* [DATI FORNITI]
■ ■ ■ ■ ■
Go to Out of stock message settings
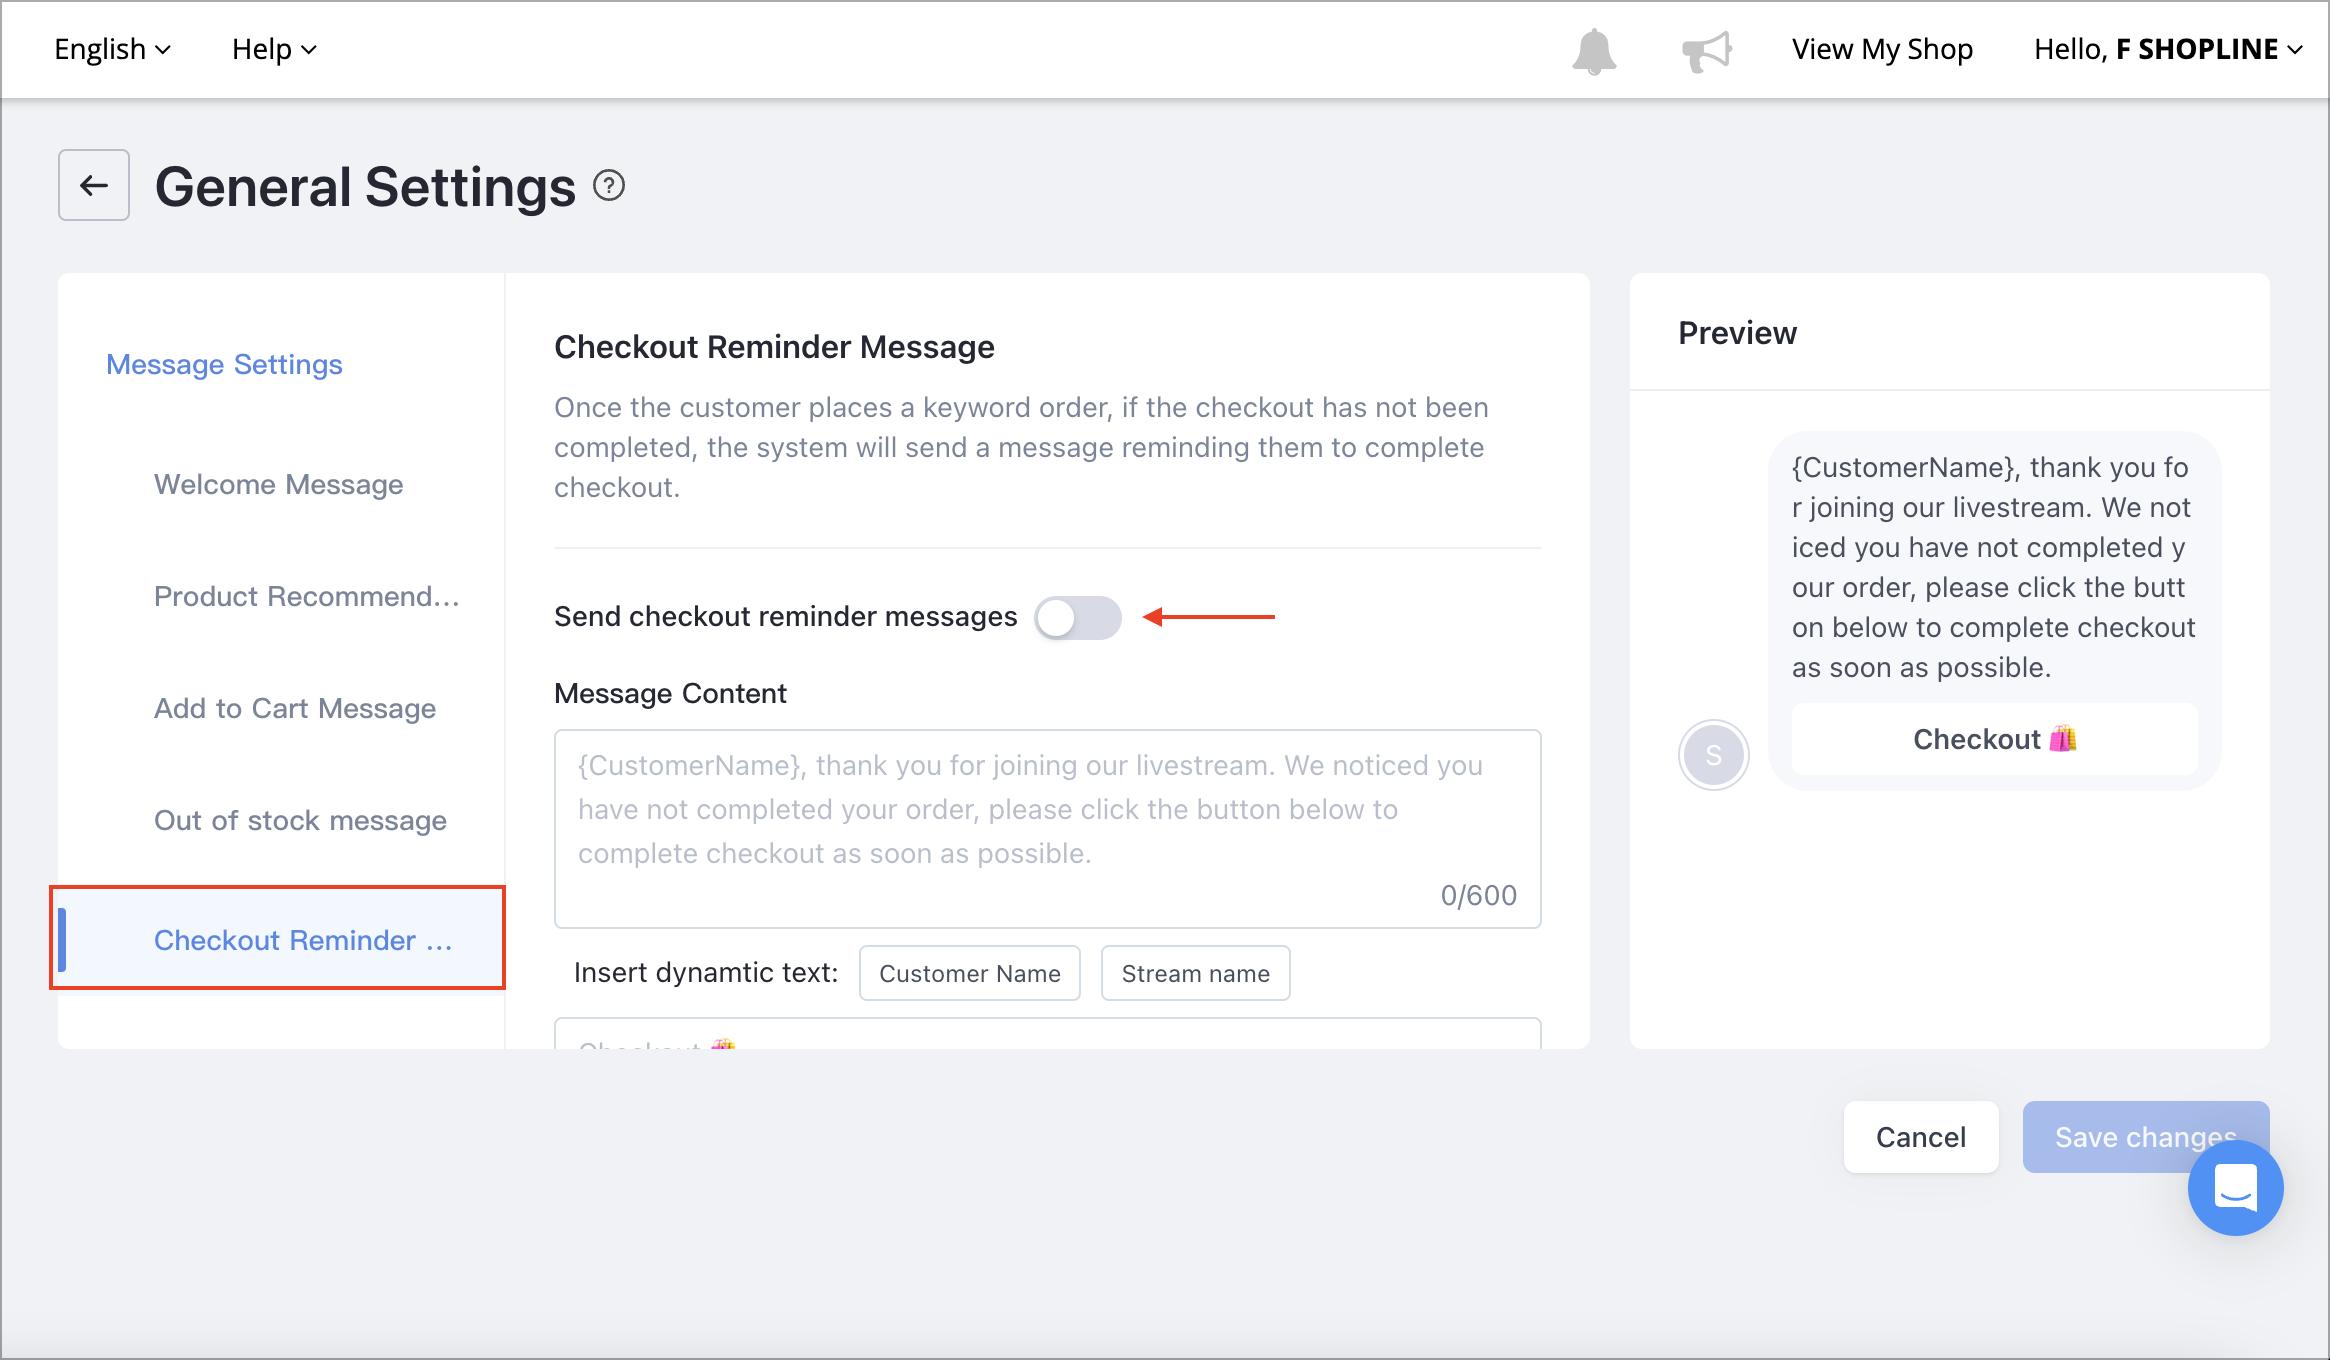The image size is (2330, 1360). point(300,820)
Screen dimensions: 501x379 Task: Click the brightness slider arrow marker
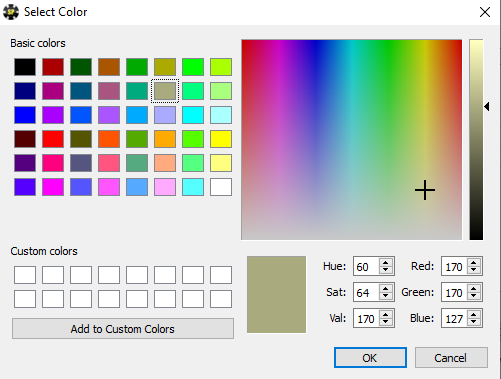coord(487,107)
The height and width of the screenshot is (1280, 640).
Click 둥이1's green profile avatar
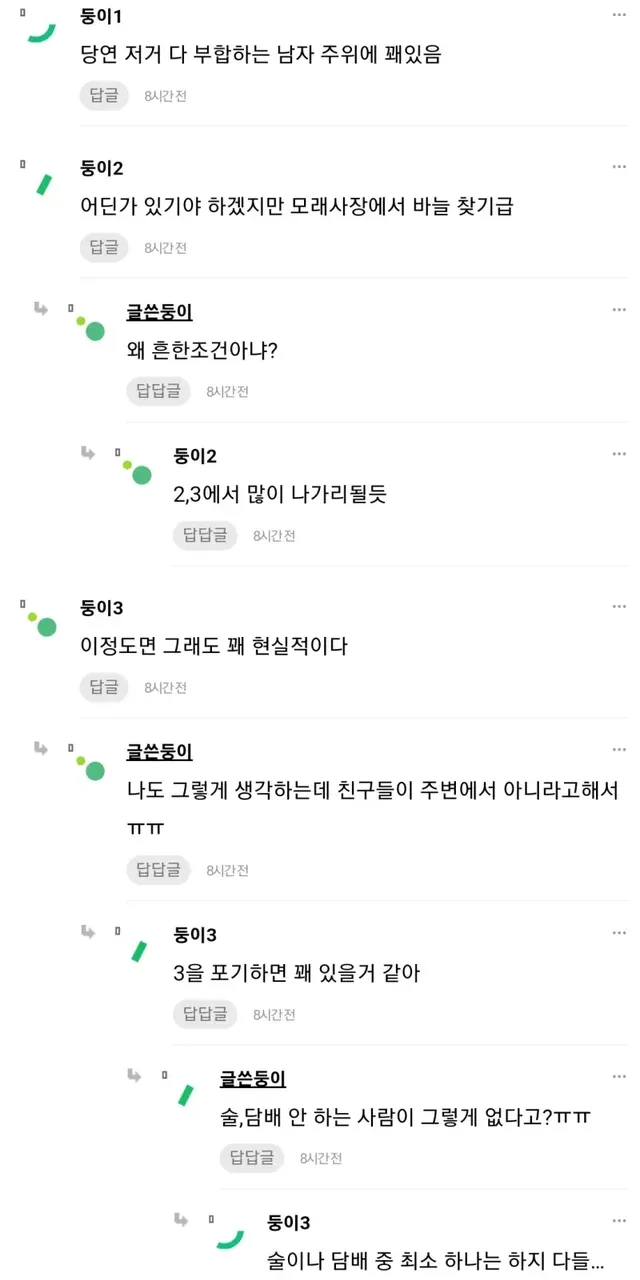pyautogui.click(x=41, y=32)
■ ■ ■ ■ ■
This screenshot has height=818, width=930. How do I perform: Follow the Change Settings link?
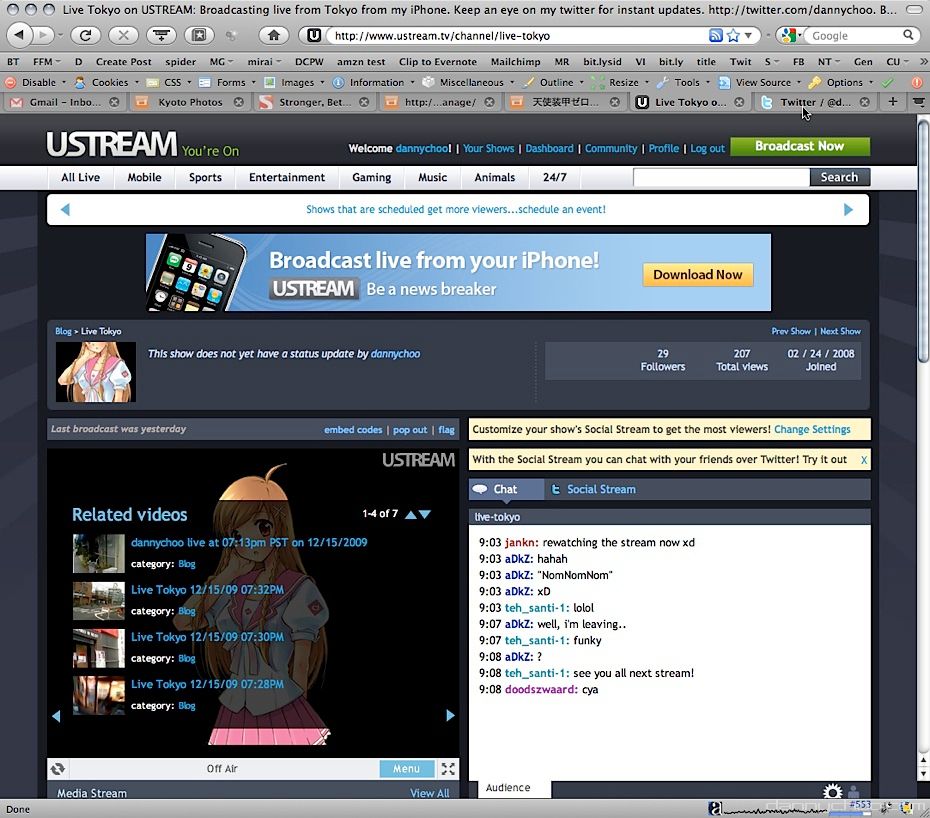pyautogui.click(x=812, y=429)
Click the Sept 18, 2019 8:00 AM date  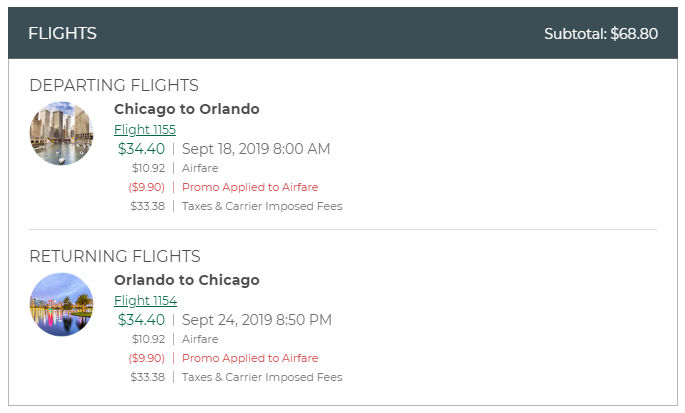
■ ■ ■ ■ ■
* [OBIETTIVO] Cita testualmente le righe dei dati a partire da quella che contiene "This screenshot has" e fino a quella che contiene "Click the Sept 18, 2019 8:00 AM date", entrambe comprese. Non includere le immagini nella risposta.

* [IL RISULTATO]
This screenshot has height=818, width=930. How do I perform: Follow the Change Settings link?
pyautogui.click(x=812, y=429)
Click the Sept 18, 2019 8:00 AM date  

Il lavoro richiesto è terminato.